MONEYVAL found that only five coun­tries col­lect own­er­ship data in a way that is effi­cient for law enforce­ment to access. Yet the group said Gibraltar, anoth­er his­toric haven of secre­cy, had tak­en steps to increase the trans­paren­cy of own­er­ship of com­pa­nies reg­is­tered there.

The watchdog’s report comes after a speech out­lin­ing var­i­ous chal­lenges in the fight against dirty mon­ey by the pres­i­dent of the pri­ma­ry glob­al body of gov­ern­ments that sets pol­i­cy stan­dards for stop­ping finan­cial crime.

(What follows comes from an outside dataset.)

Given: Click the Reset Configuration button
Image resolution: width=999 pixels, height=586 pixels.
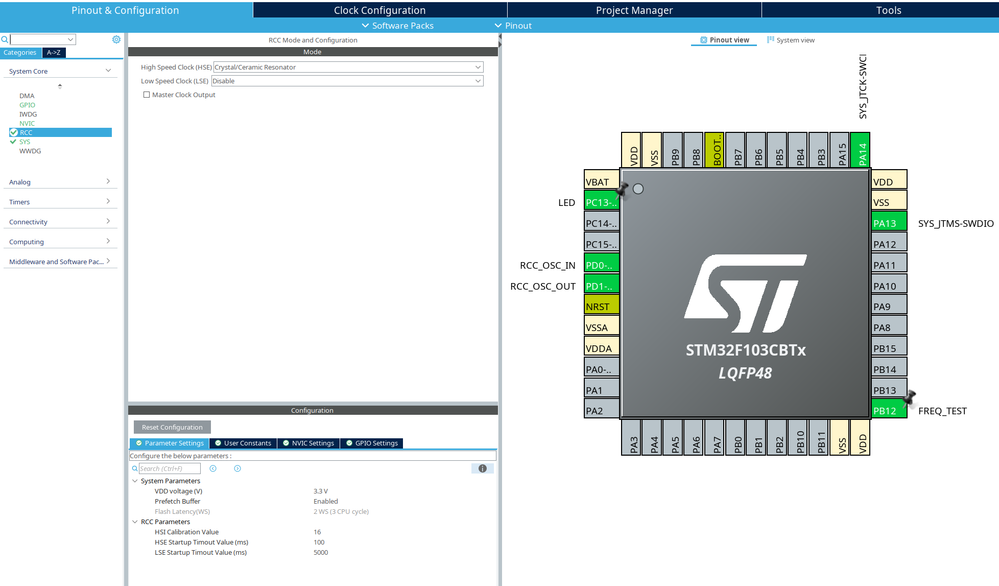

In the speech late last month, Financial Action Task Force President Marcus Pleyer point­ed to anony­mous shell com­pa­nies and trusts as a major con­tin­u­ing tool for ter­ror­ists and oth­er crim­i­nals, and said that coun­tries around the world are still strug­gling to achieve actu­al results. Countries “actu­al­ly have to be effec­tive in fight­ing mon­ey laun­der­ing and ter­ror­ist financ­ing,” Pleyer said. “Often this means going beyond the min­i­mum require­ments to have a sys­tem in place that is fit for pur­pose, and one that can address the risks we all face.”